Records contained in a dataset:
++++++++++

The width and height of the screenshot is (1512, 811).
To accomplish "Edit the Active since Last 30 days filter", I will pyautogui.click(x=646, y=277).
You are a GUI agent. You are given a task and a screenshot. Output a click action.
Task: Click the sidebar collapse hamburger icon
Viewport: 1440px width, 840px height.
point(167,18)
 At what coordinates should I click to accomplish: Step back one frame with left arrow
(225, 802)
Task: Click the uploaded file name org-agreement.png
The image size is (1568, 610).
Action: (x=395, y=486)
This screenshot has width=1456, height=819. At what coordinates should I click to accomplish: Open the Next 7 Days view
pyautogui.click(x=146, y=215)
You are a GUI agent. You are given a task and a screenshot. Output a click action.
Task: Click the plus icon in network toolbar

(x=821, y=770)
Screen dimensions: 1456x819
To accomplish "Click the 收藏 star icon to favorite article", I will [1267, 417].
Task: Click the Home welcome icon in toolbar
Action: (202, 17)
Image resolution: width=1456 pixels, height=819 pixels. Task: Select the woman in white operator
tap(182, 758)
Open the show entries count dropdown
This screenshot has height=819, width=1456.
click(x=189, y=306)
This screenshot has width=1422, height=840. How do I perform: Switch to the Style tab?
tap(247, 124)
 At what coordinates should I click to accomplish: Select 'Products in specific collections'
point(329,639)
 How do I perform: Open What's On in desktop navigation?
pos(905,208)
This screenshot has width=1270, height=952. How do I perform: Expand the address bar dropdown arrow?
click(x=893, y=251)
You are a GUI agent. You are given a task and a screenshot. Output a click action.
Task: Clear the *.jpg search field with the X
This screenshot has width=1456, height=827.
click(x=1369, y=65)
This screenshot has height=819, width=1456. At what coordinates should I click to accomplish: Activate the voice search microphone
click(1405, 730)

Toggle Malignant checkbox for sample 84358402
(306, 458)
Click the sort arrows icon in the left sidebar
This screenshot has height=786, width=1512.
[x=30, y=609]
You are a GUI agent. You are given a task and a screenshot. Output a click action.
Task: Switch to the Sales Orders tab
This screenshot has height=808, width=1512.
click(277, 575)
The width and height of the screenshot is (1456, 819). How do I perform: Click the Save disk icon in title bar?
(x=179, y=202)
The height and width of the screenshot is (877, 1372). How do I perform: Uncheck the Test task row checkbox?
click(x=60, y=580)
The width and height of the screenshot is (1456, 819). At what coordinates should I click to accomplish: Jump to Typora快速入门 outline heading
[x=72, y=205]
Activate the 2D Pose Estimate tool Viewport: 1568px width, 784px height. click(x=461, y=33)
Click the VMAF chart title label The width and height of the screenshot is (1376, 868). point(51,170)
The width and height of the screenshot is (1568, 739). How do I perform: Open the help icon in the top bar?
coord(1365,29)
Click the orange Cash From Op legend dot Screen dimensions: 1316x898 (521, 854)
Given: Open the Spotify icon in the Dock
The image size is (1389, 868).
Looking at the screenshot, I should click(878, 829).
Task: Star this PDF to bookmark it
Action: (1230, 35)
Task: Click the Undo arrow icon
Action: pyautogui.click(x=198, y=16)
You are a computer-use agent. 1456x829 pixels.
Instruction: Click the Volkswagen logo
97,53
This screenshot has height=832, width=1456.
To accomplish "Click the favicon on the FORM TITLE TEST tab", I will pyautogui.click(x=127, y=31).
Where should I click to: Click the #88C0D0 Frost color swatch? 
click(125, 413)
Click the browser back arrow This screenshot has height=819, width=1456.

++++++++++

Instructions for the task -
Reproduce each entry word for word.

Answer below -
The width and height of the screenshot is (1512, 811).
To accomplish "Edit the Active since Last 30 days filter", I will pyautogui.click(x=646, y=277).
You are a GUI agent. You are given a task and a screenshot. Output a click action.
Task: Click the sidebar collapse hamburger icon
Viewport: 1440px width, 840px height.
point(167,18)
 At what coordinates should I click to accomplish: Step back one frame with left arrow
(225, 802)
Task: Click the uploaded file name org-agreement.png
The image size is (1568, 610).
Action: (x=395, y=486)
This screenshot has width=1456, height=819. At what coordinates should I click to accomplish: Open the Next 7 Days view
pyautogui.click(x=146, y=215)
You are a GUI agent. You are given a task and a screenshot. Output a click action.
Task: Click the plus icon in network toolbar

(x=821, y=770)
Screen dimensions: 1456x819
To accomplish "Click the 收藏 star icon to favorite article", I will [1267, 417].
Task: Click the Home welcome icon in toolbar
Action: (202, 17)
Image resolution: width=1456 pixels, height=819 pixels. Task: Select the woman in white operator
tap(182, 758)
Open the show entries count dropdown
This screenshot has height=819, width=1456.
click(x=189, y=306)
This screenshot has width=1422, height=840. How do I perform: Switch to the Style tab?
tap(247, 124)
 At what coordinates should I click to accomplish: Select 'Products in specific collections'
point(329,639)
 How do I perform: Open What's On in desktop navigation?
pos(905,208)
This screenshot has width=1270, height=952. How do I perform: Expand the address bar dropdown arrow?
click(x=893, y=251)
You are a GUI agent. You are given a task and a screenshot. Output a click action.
Task: Clear the *.jpg search field with the X
This screenshot has width=1456, height=827.
click(x=1369, y=65)
This screenshot has height=819, width=1456. At what coordinates should I click to accomplish: Activate the voice search microphone
click(1405, 730)

Toggle Malignant checkbox for sample 84358402
(306, 458)
Click the sort arrows icon in the left sidebar
This screenshot has height=786, width=1512.
[x=30, y=609]
You are a GUI agent. You are given a task and a screenshot. Output a click action.
Task: Switch to the Sales Orders tab
This screenshot has height=808, width=1512.
click(277, 575)
The width and height of the screenshot is (1456, 819). How do I perform: Click the Save disk icon in title bar?
(x=179, y=202)
The height and width of the screenshot is (877, 1372). How do I perform: Uncheck the Test task row checkbox?
click(x=60, y=580)
The width and height of the screenshot is (1456, 819). At what coordinates should I click to accomplish: Jump to Typora快速入门 outline heading
[x=72, y=205]
Activate the 2D Pose Estimate tool Viewport: 1568px width, 784px height. click(x=461, y=33)
Click the VMAF chart title label The width and height of the screenshot is (1376, 868). point(51,170)
The width and height of the screenshot is (1568, 739). How do I perform: Open the help icon in the top bar?
coord(1365,29)
Click the orange Cash From Op legend dot Screen dimensions: 1316x898 (521, 854)
Given: Open the Spotify icon in the Dock
The image size is (1389, 868).
Looking at the screenshot, I should click(878, 829).
Task: Star this PDF to bookmark it
Action: (1230, 35)
Task: Click the Undo arrow icon
Action: pyautogui.click(x=198, y=16)
You are a computer-use agent. 1456x829 pixels.
Instruction: Click the Volkswagen logo
97,53
This screenshot has height=832, width=1456.
To accomplish "Click the favicon on the FORM TITLE TEST tab", I will pyautogui.click(x=127, y=31).
Where should I click to: Click the #88C0D0 Frost color swatch? 
click(125, 413)
Click the browser back arrow This screenshot has height=819, width=1456.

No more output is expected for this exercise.